DNL919 is an Antibody Transport Vehicle (ATV) engineered to activate TREM2 and improve microglial function. TREM2 is a receptor expressed on microglia, which are immune cells of the brain. Genetic mutations in TREM2 that result in loss of function are strongly linked with an increased risk for Alzheimer’s disease. Animal studies have shown enhanced brain uptake with DNL919 compared to a non-ATV TREM2 antibody, as well as improved pharmacodynamic response.
In late November, Takeda has also exercised an option to co-develop and co-commercialize another of Denali’s drugs, DNL593 (PTV:PGRN), an investigational, brain-penetrant progranulin replacement therapy for frontotemporal dementia-granulin (IFTD-GRN). The two companies inked a collaboration deal in January 2018, with Takeda receiving an option for three programs.
“We are excited to advance our collaboration with Takeda on the development of DNL593 as a potential treatment for people with FTD-GRN,” said Ryan Watts, Denali’s Chief Executive Officer, in a November statement. “Pending acceptance of regulatory submissions, DNL593 will be the sixth therapeutic candidate from our broad pipeline, and our second Transport Vehicle (TV)-enabled molecule, in clinical development. This progress underscores the potential of our TV platform technology, which is designed to enable and enhance delivery of biologic therapeutics to the brain for the treatment of neurodegenerative diseases.”
In addition to today’s news about DNL919 and the update on Takeda, Denali reported a broad update at JPM on its pipeline. This includes DNL310 (ETV:IDS), a Phase II/III trial for MPS II (Hunter syndrome), which is expected to start in the first half of this year; BIIB122/DNL151 (LRRK2 inhibitor), which is partnered with Biogen on for Parkinson’s disease. Phase I and Ib trials of the drug have demonstrated robust target and pathway engagement.
Other programs include SAR443820/DNL788 and SAR443122/DNL758 (RIPK1 inhibitors). They are collaborating with Sanofi on developing these drugs for neurogenerative and peripheral inflammatory diseases. Sanofi is initiating a Phase II HIMALAYA trial in amyotrophic lateral sclerosis (ALS) of SAR443820, while Denali is leading preclinical studies of SAR443820 for Alzheimer’s disease. Sanofi is also initiating a Phase II trial of SAR443820 in multiple sclerosis. Sanofi will also evaluate SAR443122 for cutaneous lupus erythematosus (CLE) and start a Phase II trial of the drug in ulcerative colitis.

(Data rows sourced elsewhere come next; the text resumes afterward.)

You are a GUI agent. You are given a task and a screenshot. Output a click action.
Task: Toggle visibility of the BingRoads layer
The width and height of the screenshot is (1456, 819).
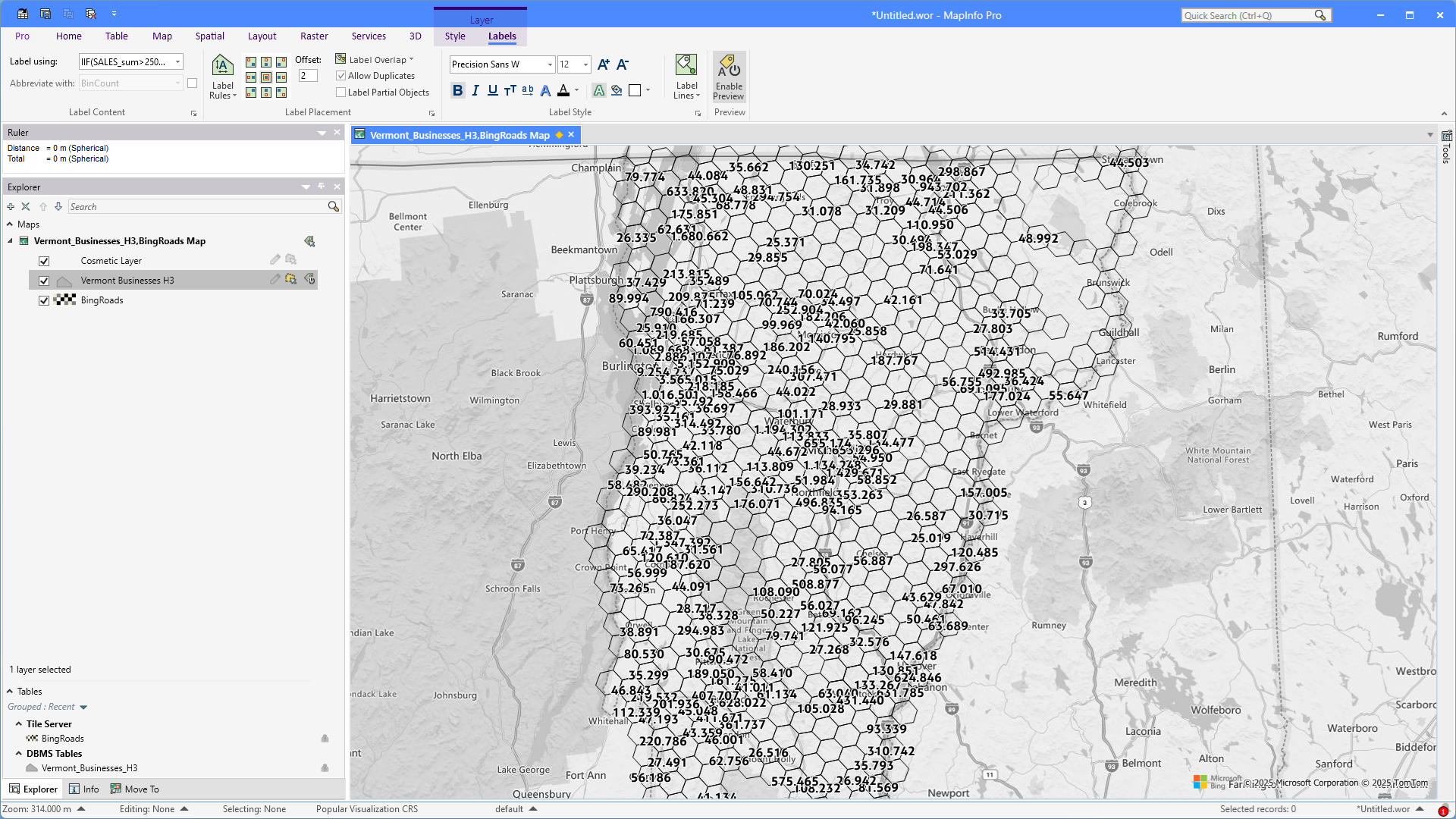44,300
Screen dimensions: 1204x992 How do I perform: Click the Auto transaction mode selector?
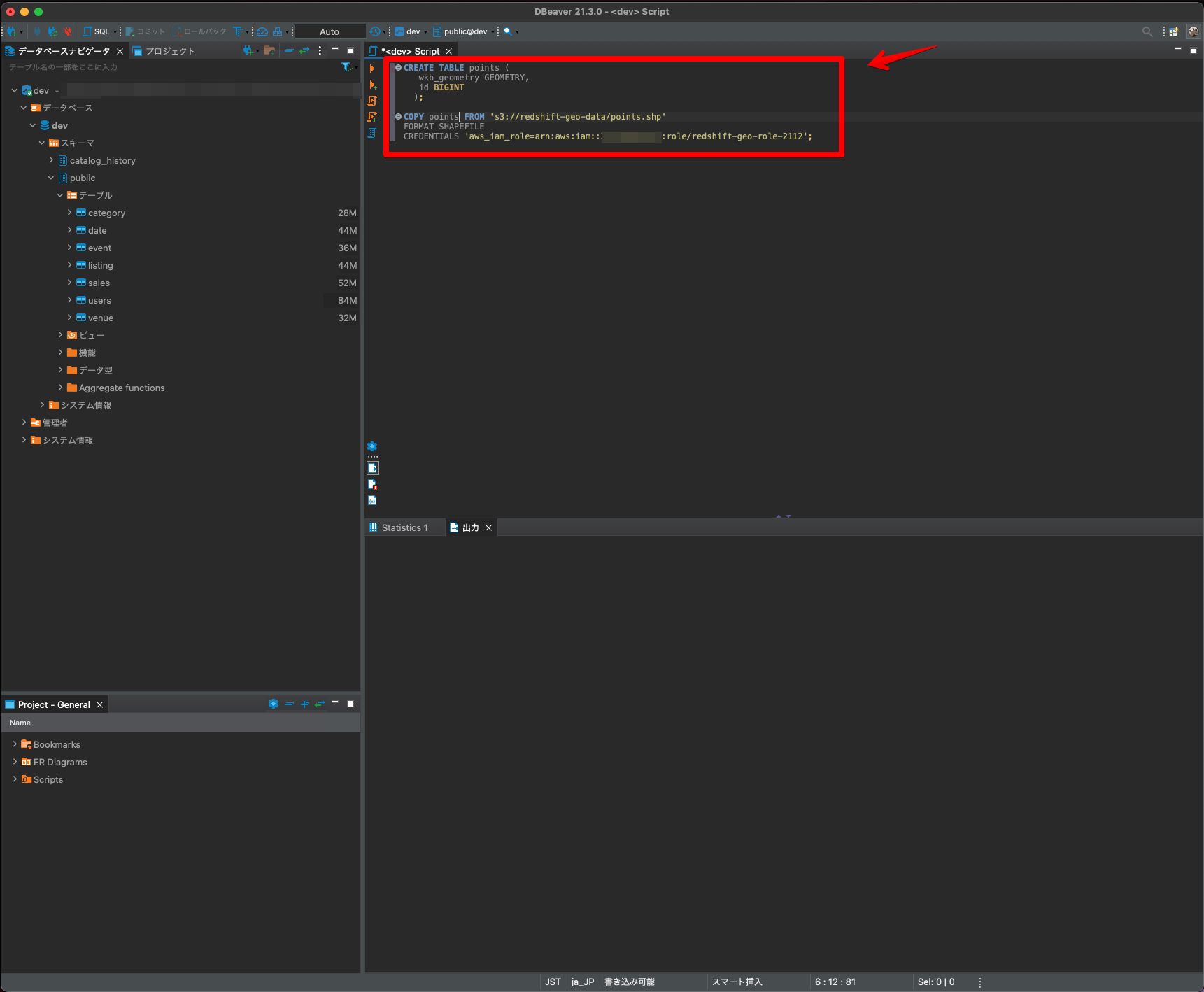[x=329, y=31]
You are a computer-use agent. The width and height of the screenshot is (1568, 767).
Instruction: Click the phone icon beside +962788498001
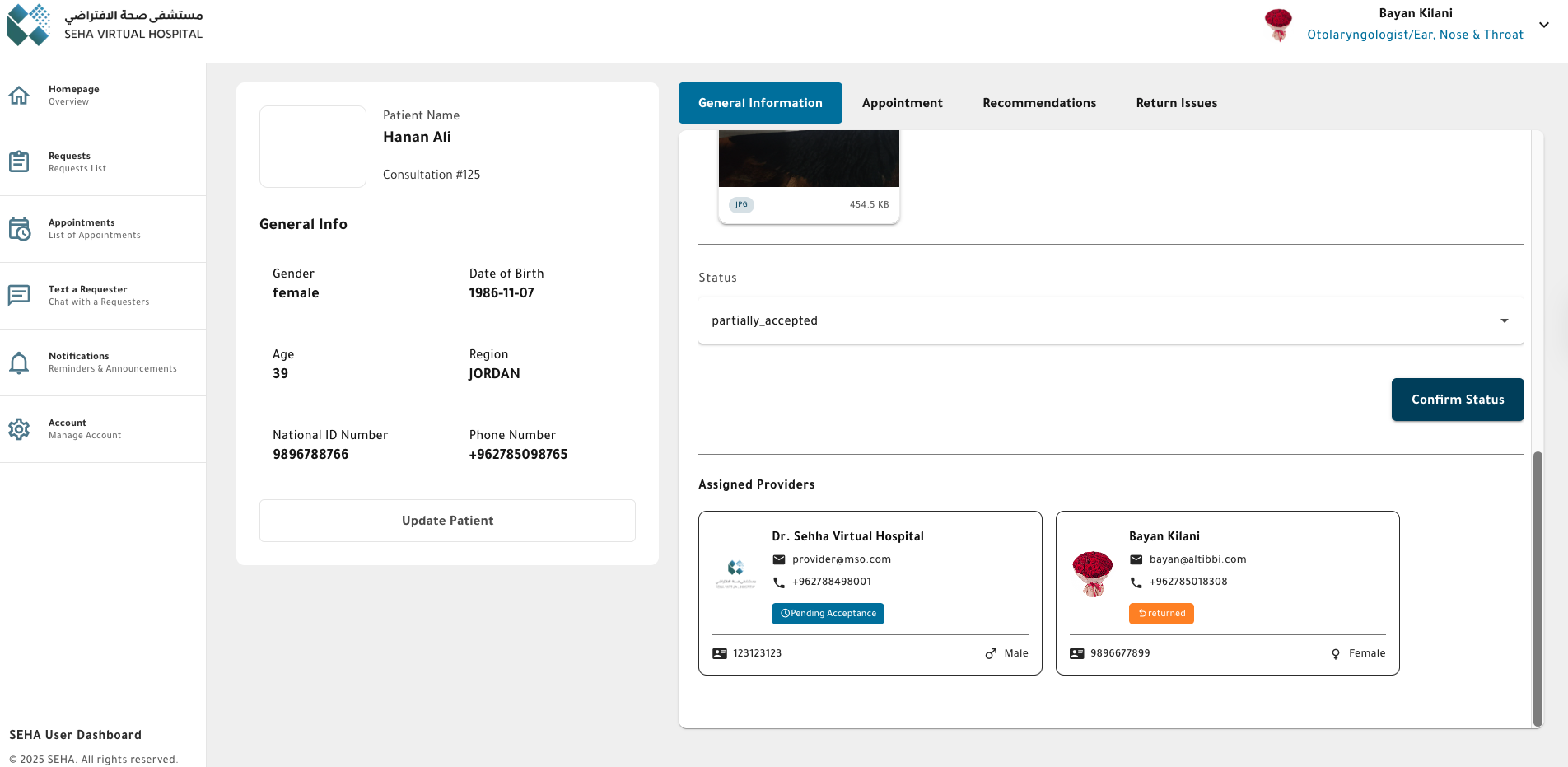click(x=779, y=582)
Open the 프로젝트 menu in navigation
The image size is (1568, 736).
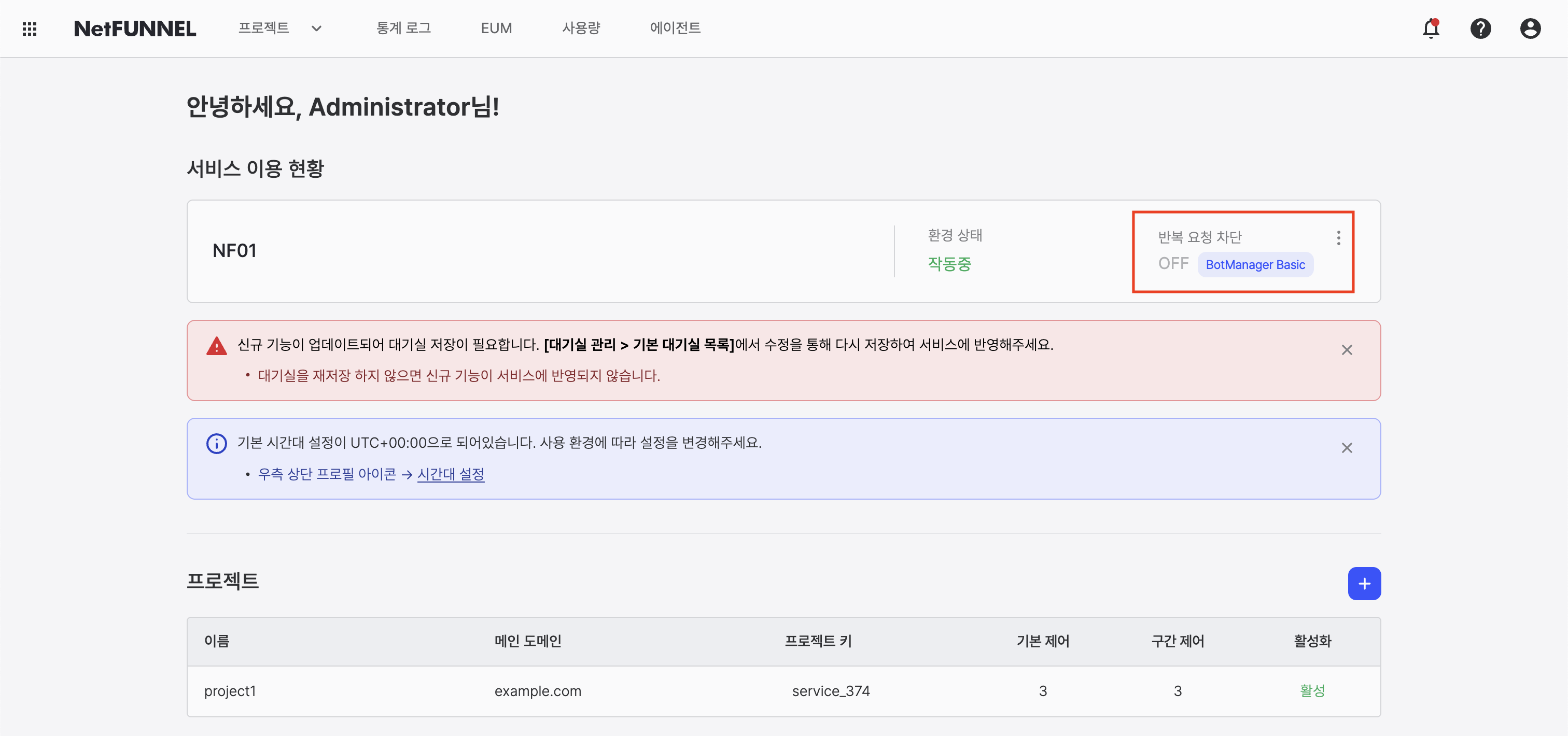tap(263, 29)
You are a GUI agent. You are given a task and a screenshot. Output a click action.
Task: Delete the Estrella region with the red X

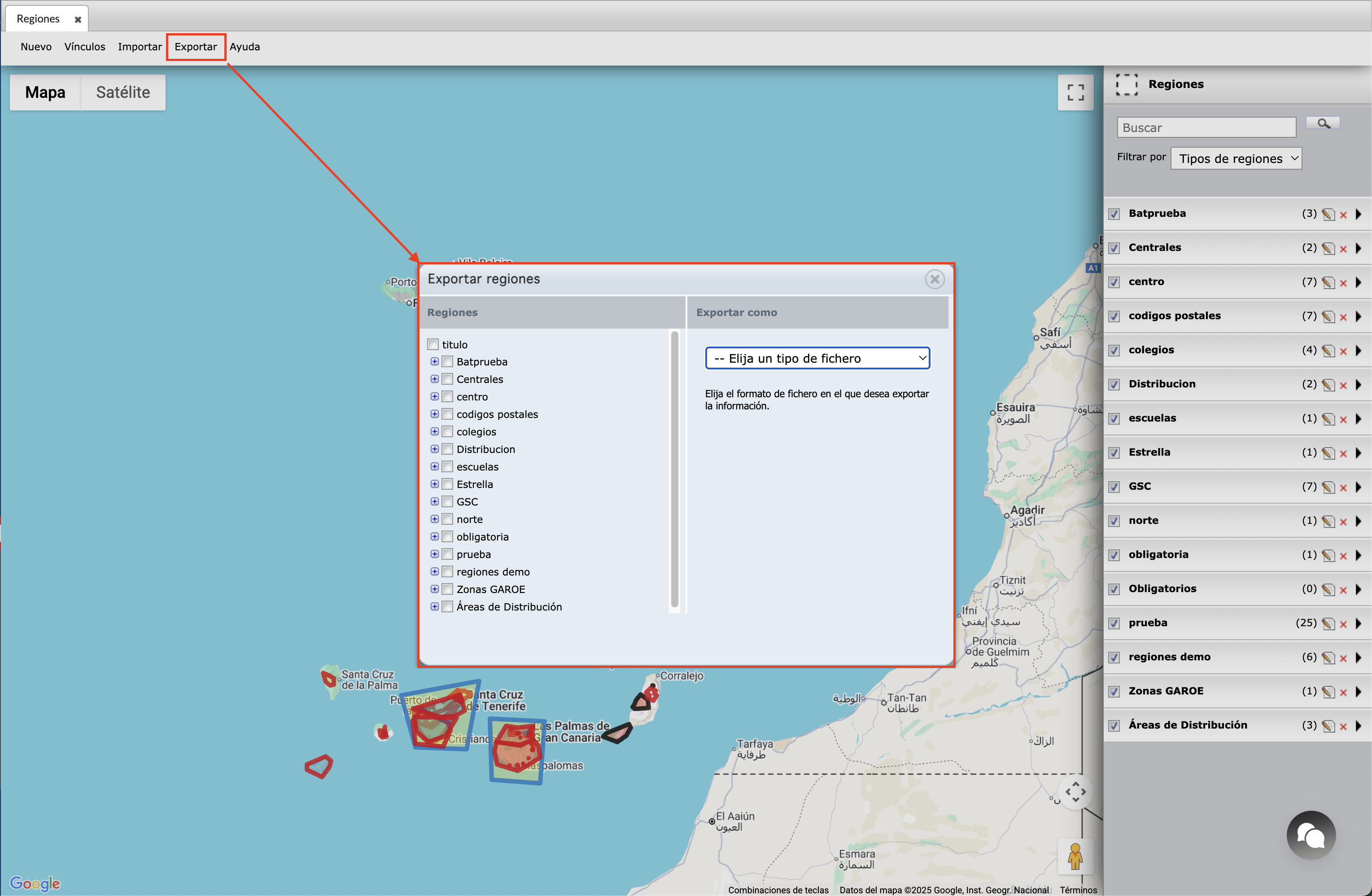[1344, 453]
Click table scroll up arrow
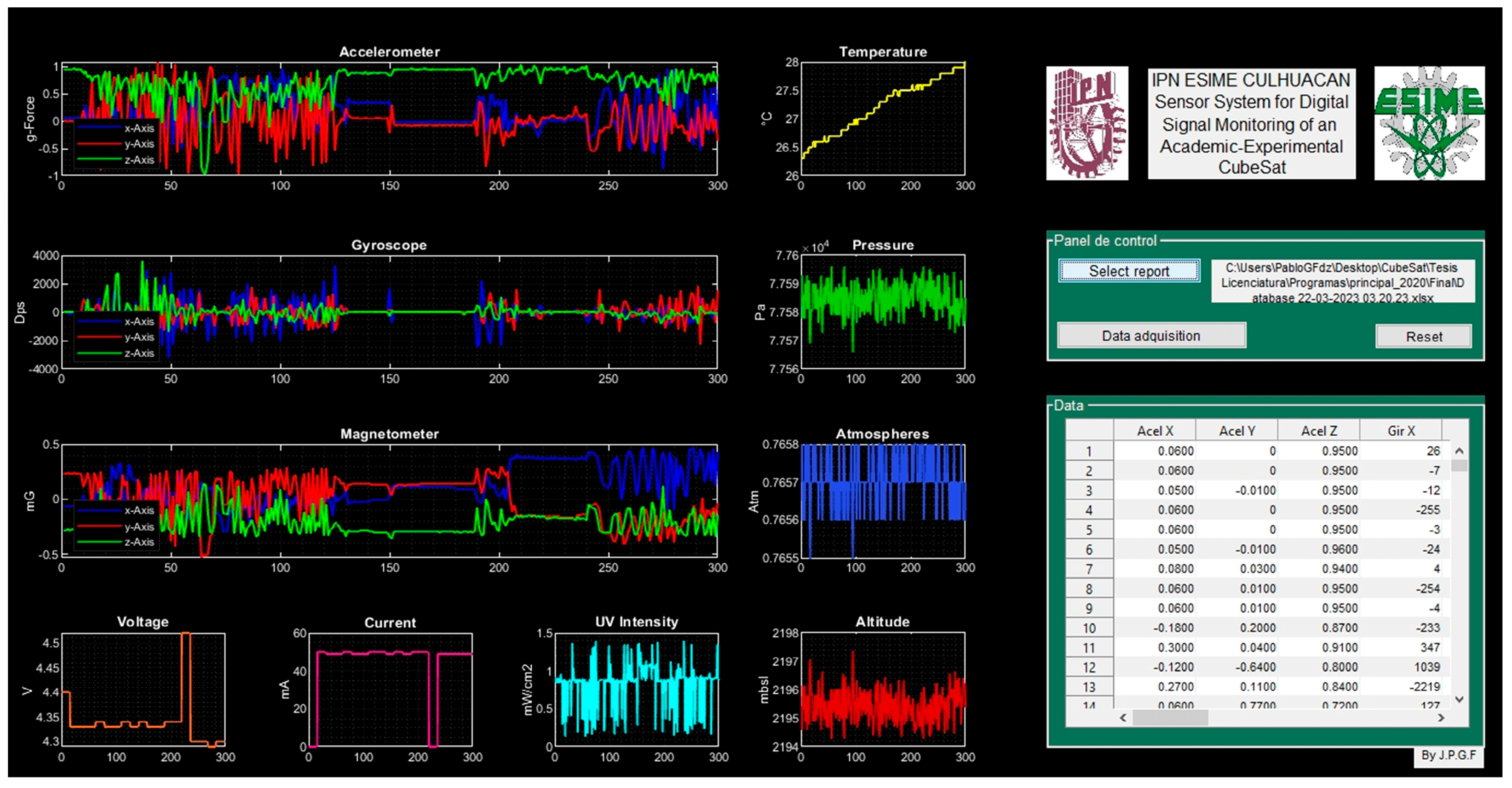Viewport: 1512px width, 788px height. (1459, 451)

“We are looking forward to a high impact year in 2022, having accomplished several clinical and regulatory milestones in 2021 as well as further validation of our TV platform for delivery of biotherapeutics to the brain,” stated Watts at JPM. “We are well positioned to deliver in 2022 with our dedicated team, our BBB-crossing platforms and our diversified portfolio of Denali owned and strategically partnered assets. We continue to build our clinical manufacturing and commercial capabilities as well as expand our global footprint.”